*THE TASK:* Output the lines of the listing below as a JSON list of strings, one string per line, starting at the line that contains "Open lyrics history clock icon" and ending at the line that contains "tap(546, 330)", both included. Leave out any blank lines.
begin SUPPLIED DATA
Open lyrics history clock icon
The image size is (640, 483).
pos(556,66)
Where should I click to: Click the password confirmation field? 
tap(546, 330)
end SUPPLIED DATA
begin SUPPLIED DATA
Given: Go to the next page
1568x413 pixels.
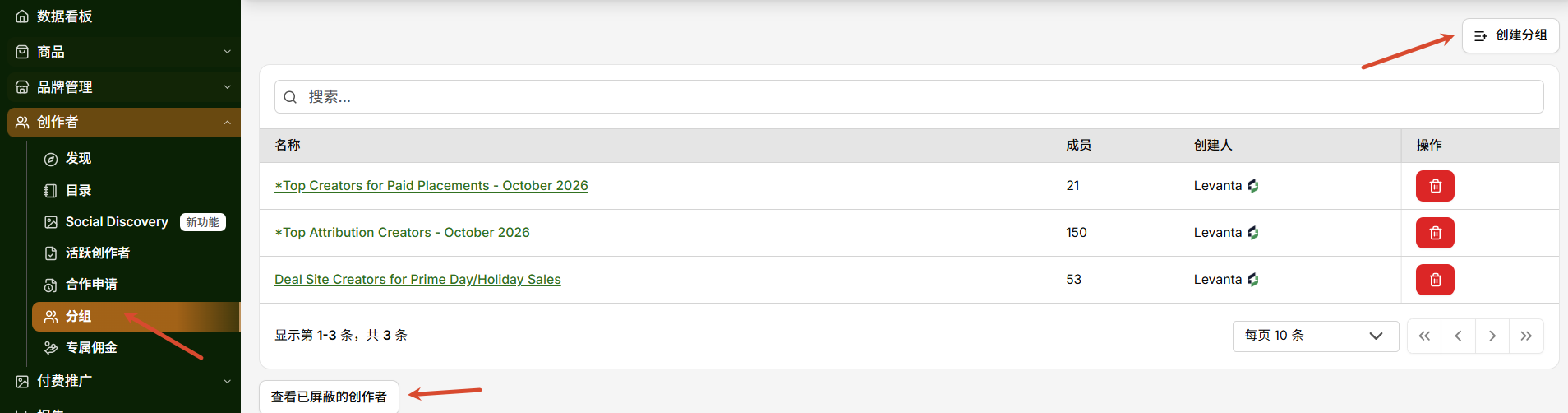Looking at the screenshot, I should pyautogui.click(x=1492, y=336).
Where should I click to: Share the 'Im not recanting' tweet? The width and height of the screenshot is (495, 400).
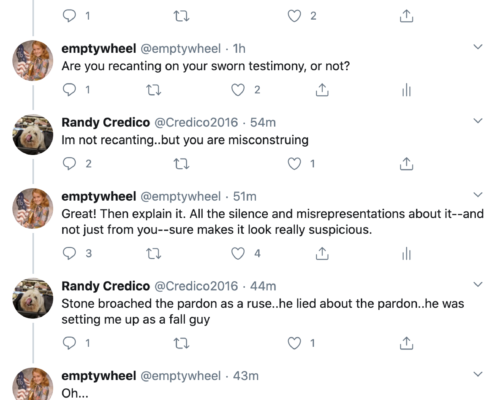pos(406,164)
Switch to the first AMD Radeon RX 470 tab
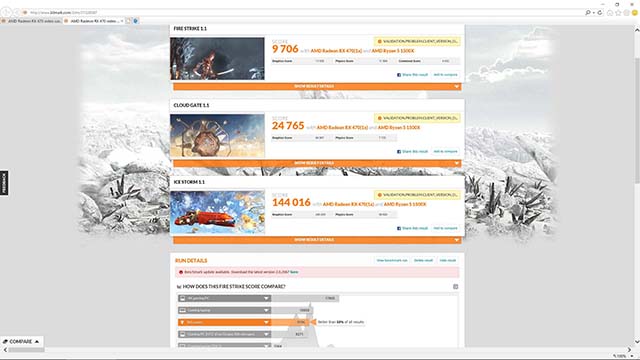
end SUPPLIED DATA
*ANSWER TO THE PROBLEM:*
[
  "Open lyrics history clock icon",
  "The image size is (640, 483).",
  "pos(556,66)",
  "Where should I click to: Click the password confirmation field? ",
  "tap(546, 330)"
]